Contests, prizes, giveaways — When the company wins an award, such as The Green 30 award, or when some big news is announced, it holds townhall meetings. Prizes and giveaways are involved, usually they are environmentally friendly products, e.g. scooters. Prizes attract attendance, but the message is reinforced through special ‘green’ prizes.
Education — LoyaltyOne helps staff live sustainable lives, both in and out of the workplace. For example, the company purchased electrical plug meters and allow staff to take the meters home to measure power usage at home.

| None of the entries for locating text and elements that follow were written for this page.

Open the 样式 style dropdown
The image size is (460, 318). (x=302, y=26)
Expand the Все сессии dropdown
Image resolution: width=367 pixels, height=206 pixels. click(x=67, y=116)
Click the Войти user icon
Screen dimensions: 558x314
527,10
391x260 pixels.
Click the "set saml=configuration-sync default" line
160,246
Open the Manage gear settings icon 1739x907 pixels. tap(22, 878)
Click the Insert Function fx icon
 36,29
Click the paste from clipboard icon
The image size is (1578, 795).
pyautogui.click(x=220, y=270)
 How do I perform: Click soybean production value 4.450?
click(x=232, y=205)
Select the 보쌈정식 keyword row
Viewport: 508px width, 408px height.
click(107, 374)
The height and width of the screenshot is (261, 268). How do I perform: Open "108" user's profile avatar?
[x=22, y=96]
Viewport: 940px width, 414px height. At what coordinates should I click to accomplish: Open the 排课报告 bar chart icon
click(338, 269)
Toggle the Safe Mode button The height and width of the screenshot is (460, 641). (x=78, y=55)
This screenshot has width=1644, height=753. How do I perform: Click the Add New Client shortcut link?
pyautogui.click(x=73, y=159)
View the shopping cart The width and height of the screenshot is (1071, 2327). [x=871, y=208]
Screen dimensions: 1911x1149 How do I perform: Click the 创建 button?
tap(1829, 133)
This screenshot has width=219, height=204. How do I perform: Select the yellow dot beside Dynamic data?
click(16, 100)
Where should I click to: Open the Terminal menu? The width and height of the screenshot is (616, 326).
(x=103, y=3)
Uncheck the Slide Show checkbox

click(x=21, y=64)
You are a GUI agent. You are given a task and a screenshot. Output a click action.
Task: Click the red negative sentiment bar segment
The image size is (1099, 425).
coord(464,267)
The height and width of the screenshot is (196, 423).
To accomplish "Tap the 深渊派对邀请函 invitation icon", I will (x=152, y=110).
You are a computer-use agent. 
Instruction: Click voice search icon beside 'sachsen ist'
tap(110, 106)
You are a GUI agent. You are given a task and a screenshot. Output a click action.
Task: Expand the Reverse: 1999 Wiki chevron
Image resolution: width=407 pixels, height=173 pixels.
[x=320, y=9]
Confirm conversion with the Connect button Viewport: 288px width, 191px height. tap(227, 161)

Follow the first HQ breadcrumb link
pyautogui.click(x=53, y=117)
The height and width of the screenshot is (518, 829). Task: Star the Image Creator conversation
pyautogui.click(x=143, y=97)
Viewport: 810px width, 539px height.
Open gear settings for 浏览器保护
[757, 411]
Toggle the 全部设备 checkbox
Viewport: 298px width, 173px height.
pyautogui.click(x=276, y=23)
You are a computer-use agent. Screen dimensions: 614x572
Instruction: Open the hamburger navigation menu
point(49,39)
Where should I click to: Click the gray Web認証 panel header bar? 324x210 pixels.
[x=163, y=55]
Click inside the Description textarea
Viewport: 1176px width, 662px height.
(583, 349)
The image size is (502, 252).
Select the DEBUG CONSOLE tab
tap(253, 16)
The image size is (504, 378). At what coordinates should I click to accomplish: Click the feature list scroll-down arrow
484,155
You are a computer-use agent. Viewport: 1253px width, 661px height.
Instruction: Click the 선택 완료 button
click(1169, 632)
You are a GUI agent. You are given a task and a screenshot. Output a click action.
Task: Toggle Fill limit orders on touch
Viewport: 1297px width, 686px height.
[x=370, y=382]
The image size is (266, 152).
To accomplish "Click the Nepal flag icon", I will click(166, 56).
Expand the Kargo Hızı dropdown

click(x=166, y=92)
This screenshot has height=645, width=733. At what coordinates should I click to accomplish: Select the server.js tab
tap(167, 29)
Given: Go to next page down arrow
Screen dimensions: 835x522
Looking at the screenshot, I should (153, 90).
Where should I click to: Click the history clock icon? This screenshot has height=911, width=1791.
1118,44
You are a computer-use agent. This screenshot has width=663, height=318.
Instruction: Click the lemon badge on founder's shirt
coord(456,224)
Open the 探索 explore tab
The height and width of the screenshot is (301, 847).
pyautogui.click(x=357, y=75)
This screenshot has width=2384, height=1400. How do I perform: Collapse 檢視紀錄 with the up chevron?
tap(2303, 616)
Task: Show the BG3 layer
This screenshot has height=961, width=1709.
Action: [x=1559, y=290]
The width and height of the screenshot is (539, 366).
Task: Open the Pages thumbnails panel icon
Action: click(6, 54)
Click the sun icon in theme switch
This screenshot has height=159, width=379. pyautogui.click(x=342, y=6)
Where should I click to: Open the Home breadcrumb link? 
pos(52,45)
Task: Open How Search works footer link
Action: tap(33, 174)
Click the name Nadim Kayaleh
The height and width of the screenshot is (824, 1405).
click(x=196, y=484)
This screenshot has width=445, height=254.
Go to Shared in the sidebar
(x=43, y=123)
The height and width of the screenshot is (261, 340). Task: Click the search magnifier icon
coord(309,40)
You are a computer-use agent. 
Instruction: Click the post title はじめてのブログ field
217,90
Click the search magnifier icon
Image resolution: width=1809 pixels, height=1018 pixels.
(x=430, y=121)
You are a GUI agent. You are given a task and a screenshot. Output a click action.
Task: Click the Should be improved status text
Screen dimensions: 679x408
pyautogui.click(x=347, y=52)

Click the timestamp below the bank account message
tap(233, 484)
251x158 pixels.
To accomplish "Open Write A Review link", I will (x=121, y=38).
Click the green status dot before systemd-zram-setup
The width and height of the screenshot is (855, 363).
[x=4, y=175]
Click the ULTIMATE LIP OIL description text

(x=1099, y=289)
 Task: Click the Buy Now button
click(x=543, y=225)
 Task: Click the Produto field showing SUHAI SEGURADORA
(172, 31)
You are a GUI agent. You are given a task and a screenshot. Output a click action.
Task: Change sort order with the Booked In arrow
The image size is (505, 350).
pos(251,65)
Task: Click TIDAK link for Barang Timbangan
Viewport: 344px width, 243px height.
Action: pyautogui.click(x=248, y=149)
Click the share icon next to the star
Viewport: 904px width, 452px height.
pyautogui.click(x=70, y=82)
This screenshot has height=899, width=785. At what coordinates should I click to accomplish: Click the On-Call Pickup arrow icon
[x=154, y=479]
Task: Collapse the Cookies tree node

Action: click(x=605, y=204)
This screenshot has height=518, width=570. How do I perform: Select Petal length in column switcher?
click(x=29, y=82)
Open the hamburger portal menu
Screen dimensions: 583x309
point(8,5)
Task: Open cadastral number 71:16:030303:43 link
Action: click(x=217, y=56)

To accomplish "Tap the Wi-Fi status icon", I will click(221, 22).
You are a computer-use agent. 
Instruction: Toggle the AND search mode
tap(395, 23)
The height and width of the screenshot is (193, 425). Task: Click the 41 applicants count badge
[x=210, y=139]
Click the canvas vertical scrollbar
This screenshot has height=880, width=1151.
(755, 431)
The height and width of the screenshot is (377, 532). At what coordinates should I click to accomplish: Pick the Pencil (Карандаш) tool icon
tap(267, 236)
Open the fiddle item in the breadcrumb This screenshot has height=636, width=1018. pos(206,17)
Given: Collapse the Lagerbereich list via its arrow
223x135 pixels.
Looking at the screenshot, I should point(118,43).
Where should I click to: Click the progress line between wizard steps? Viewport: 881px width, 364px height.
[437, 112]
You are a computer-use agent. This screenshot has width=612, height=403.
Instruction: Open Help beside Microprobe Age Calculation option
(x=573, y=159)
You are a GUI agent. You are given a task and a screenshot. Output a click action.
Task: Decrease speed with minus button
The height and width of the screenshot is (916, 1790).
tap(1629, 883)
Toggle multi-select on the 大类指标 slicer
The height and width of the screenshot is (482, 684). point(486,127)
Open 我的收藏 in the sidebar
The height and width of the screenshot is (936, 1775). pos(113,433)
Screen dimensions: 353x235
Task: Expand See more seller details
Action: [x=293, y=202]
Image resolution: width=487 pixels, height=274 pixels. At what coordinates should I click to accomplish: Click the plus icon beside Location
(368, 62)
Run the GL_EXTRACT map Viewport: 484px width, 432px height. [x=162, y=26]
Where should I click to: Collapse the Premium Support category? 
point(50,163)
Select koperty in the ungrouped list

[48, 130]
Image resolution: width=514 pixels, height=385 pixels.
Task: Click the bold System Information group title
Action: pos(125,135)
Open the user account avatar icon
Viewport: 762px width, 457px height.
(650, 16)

The meters do not cost a lot, but it really shows the leadership wants more than just the company to be sustainable. They would like to see their staff live sustainable lives outside of work, too.
Grassroots initiatives — Sometimes, initiatives are started by staff. One example is using reusable cups instead of disposable ones. This was started by staff getting together on their own during lunch hour. Once the president knew about the initiative, he gave it his full support.
Survey — The company conducts annual survey on employee engagement. Staffs are encouraged to provide comments, offering them a formal feedback channel in addition to the informal ones that happen throughout the year.
Changing corporate culture is not easy. Many companies encounter challenges and LoyaltyOne is no exception. According to Baxter, getting staff’s attention often takes some effort. “Our staff have heavy workload and sometimes it’s not easy to get their attention. We try to make sustainability fun. So we don’t usually focus on the scientific theory aspects. We try to use fun and games to get their attention.”
All of these initiatives cost money. Finding budget for such initiatives is often a challenge faced by sustainability champions. For this, LoyaltyOne’s leadership takes a different view. “A major concern in running our business is in how to attract and retain talents. This is probably true for many companies in today’s economy. We see the costs on our CSR efforts as spending to attract and retain talents. We needed to market our company to attract talents anyway. We think talents are attracted to industry leaders. Being regularly profiled in the news for our CSR work really helps us gain a glowing reputation which in turn attracts talents.”
Being socially responsible, winning top employer awards, lowering staff turnover rate … it’s not hard to connect the dots. These are real and substantial business ROI from sustainability. Saving the environment is almost just a bonus.